PCR反应条件为：94℃预变性5min；94℃变性1min，56℃退火50s，72℃延伸1min，32个循环，最后72℃延伸7min；PCR扩增产物用1%琼脂糖凝胶电泳鉴定。

1.3 统计学方法 采用SPSS16.0统计软件进行处理分析，计数资料以率(%)表示，组间比较采用χ2检验，P<0.05为差异具有统计学意义。

2 结果

2.1 总mtDNA以及4 977bp片段缺失的mtDNA琼脂糖凝胶电泳结果分析 以提取的DNA为模板，通过上游引物F1 5’和下游引物R1 5’进行扩增获得总mtDNA，凝胶电泳图显示扩增出大小为533bp的条带，最终经测序确认；以F2 5’为上游引物和R2 5’为下游引物对4 977bp片段缺失的mtDNA扩增，凝胶电泳图显示扩增出大小为524bp的条带，最终经测序确认，具体见图1。证明精子DNA提取方法以及总mtDNA和4 977bp片段缺失的mtDNA和扩增引物设计合成可靠。

图1 总mtDNA和4 977bp片段缺失的mtDNA凝胶电泳结果

注：1：4 977bp片段缺失的mtDNA，2：总mtDNA，3：DNA marker。

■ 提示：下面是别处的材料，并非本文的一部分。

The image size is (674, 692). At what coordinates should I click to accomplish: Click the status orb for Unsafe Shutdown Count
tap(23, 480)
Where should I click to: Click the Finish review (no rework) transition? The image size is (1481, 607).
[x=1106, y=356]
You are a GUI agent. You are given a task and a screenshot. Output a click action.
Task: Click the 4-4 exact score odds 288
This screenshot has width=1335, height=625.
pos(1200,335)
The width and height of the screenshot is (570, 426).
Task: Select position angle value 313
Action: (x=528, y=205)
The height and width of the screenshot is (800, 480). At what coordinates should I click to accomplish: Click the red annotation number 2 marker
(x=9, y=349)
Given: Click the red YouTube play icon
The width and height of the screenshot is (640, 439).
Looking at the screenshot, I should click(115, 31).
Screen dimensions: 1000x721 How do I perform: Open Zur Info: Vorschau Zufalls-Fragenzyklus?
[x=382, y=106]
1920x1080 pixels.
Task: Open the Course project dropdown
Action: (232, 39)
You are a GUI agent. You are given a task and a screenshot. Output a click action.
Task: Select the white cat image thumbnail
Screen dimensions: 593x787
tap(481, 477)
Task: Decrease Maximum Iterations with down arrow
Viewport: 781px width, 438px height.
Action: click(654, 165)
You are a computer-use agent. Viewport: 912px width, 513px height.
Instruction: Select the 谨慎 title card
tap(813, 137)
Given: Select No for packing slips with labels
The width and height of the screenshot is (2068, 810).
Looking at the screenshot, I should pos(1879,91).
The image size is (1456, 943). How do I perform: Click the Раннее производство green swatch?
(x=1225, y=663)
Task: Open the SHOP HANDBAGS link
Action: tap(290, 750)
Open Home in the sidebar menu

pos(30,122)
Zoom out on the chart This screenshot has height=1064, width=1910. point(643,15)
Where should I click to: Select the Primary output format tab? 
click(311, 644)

2.2 mtDNA4 977bp缺失结果统计分析 在100例弱精子症患者(观察组)中，扩增出mtDNA 4 977bp缺失扩增产物的有64例，缺失率高达64%；而在100例精子活力正常标本(对照组)中，扩增出mtDNA 4 977bp缺失扩增产物的只有6例，缺失率仅为6%；两组间比较，差异具有明显的统计学意义(χ2=73.934，P<0.01)。

3 讨论

目前，随着工业高速发展，人们生活节奏的加快，工作压力的增加，不孕不育正逐渐成为全世界生殖健康一个共同的问题。流行病学研究表明，不发达国家育龄期夫妇不孕不育率在9%～30%之间，而在发达国家也有约15%[3]；导致不孕不育的病因中，由男性因素导致的不育为30%～50%[4]。导致男性不育的因素有很多，弱精子症是导致男性不育的主要因素之一。导致弱精子症的病因众多，包括染色体异常、精索静脉曲张、免疫、感染、内分泌等多种因素，此外没有明确病因的大约占到10%。通过弱精子症的分子机制研究表明，精子活力低下，甚至是成年男性不育受到精子核基因组以及线粒体基因组突变的影响。Holyoake等[5]研究发现线粒体基因位点9055和11719突变频率与精子活力表现出一定的负相关性。通过对精子线粒体基因组以及精子线粒体的研究表明，通常在弱精子症患者中，异常线粒体如线粒体粘连、缺损、小线粒体等具有较高的比例，而在精子活力正常者中异常线粒体比例较低。在mtDNA的突变率方面，弱精子症患者也与正常人群间存在显著性差异，其突变率明显高于精子活力正常者。发生在mtDNA上的大片段缺失或点突变往往会影响线粒体蛋白质的正常功能，导致氧化磷酸化功能障碍，ATP生成不足，最终导致男性精子活力不足。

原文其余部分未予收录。